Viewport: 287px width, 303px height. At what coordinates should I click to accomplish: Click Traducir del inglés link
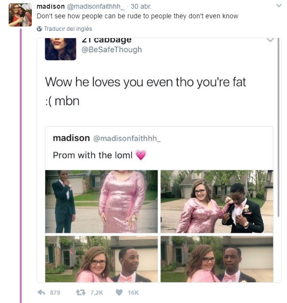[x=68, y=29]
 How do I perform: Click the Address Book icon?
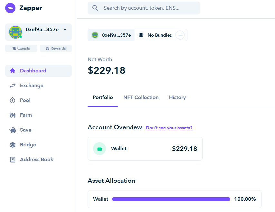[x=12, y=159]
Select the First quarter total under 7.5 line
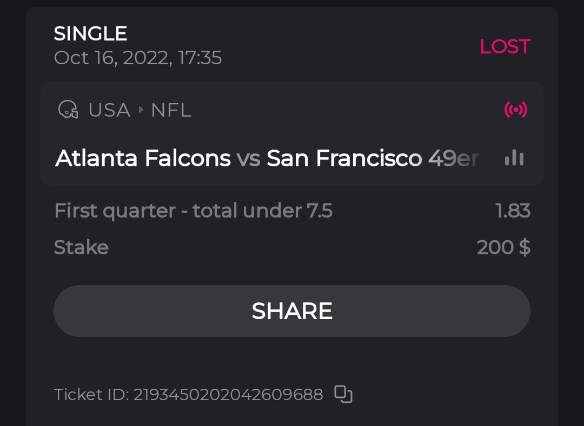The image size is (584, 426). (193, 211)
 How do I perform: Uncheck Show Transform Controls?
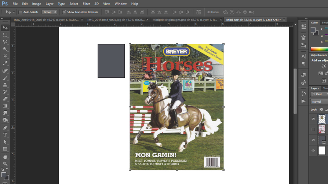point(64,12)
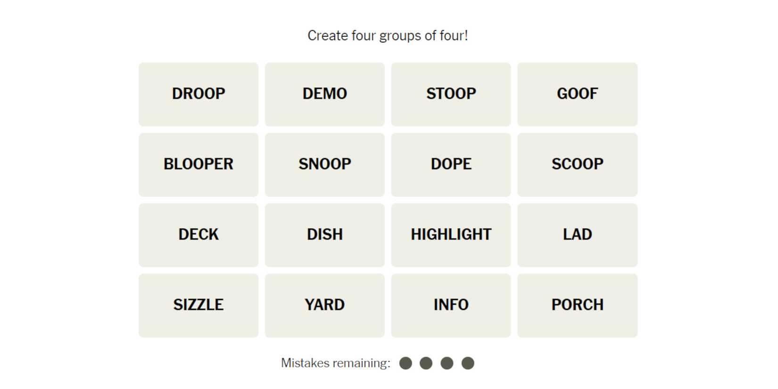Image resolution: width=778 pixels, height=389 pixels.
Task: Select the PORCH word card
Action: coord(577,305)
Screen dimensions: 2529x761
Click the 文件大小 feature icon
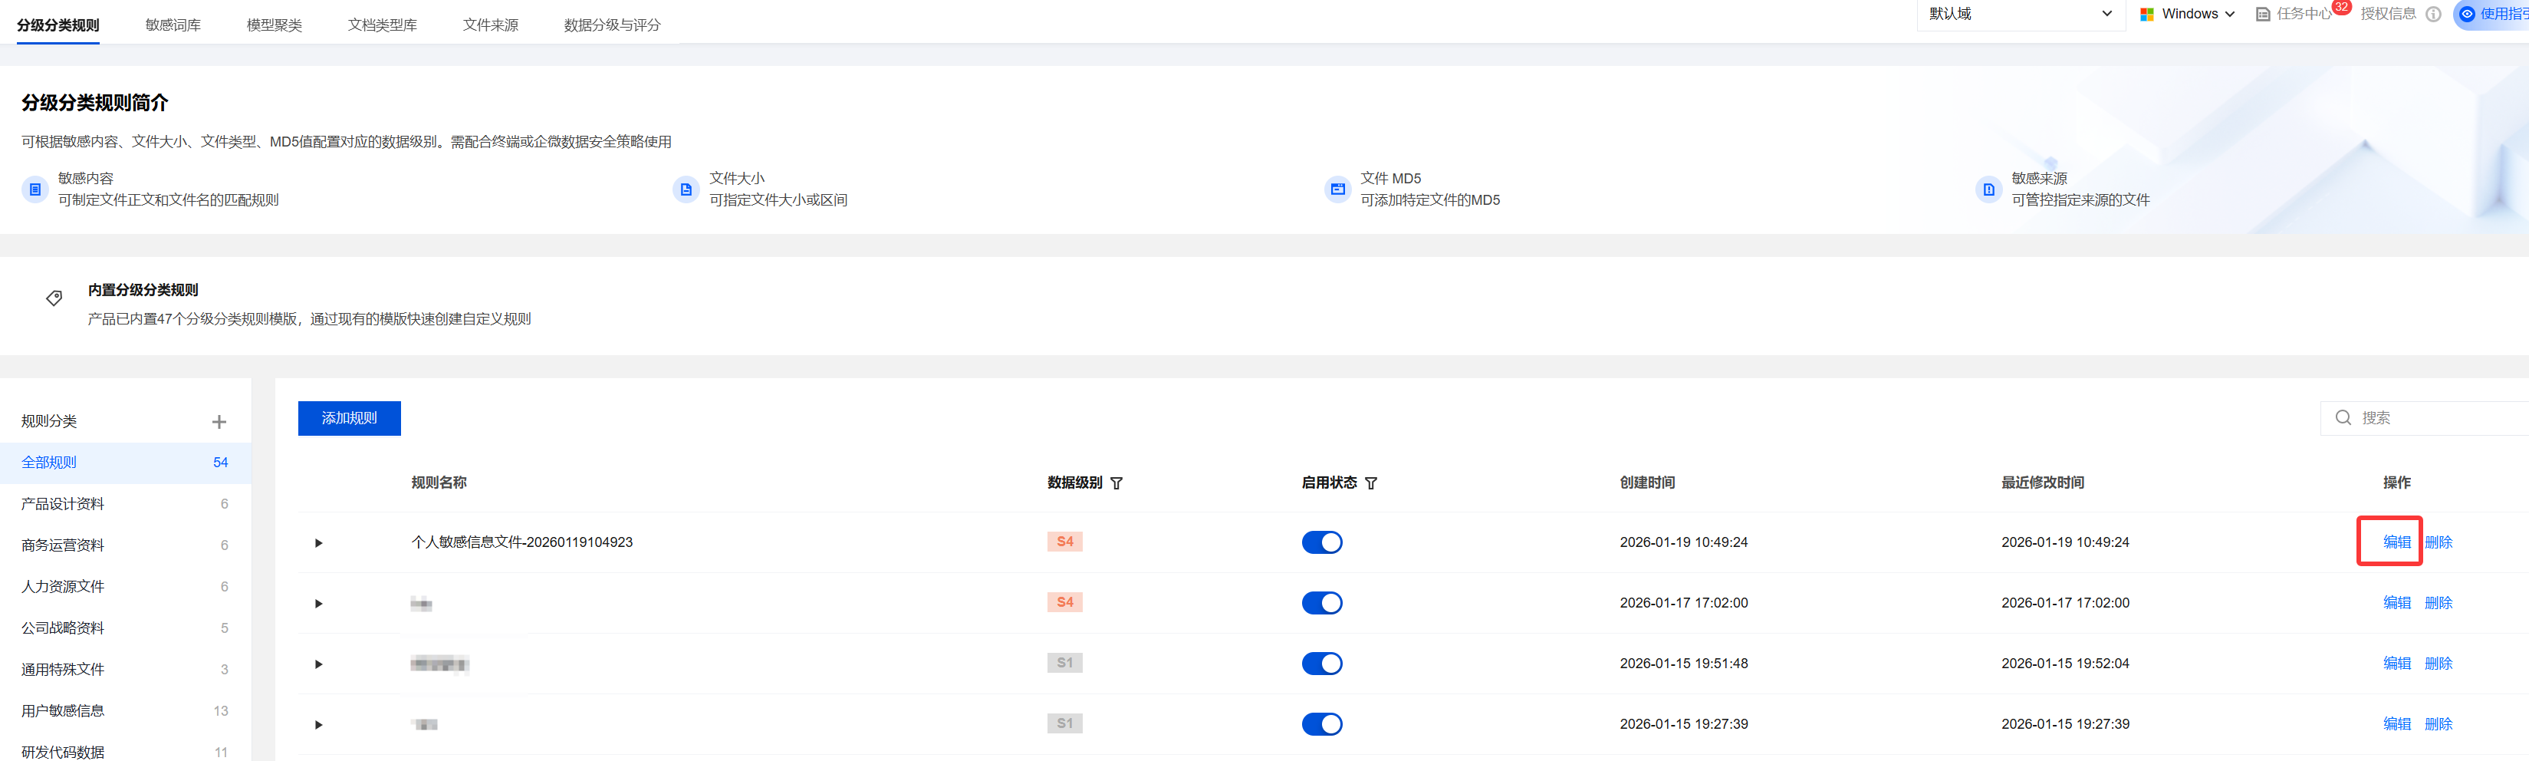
##########
• WORK TO COMPLETE
With the pictures omitted, give every line above again exactly.

• EXERCISE RESPONSE
Viewport: 287px width, 303px height. At what coordinates should I click to accomplish: Click Traducir del inglés link
[x=68, y=29]
 How do I perform: Click the Address Book icon?
[x=12, y=159]
Select the First quarter total under 7.5 line
The image size is (584, 426). (193, 211)
 How do I perform: Uncheck Show Transform Controls?
point(64,12)
Image resolution: width=778 pixels, height=389 pixels.
Task: Select the PORCH word card
Action: coord(577,305)
Screen dimensions: 2529x761
Click the 文件大小 feature icon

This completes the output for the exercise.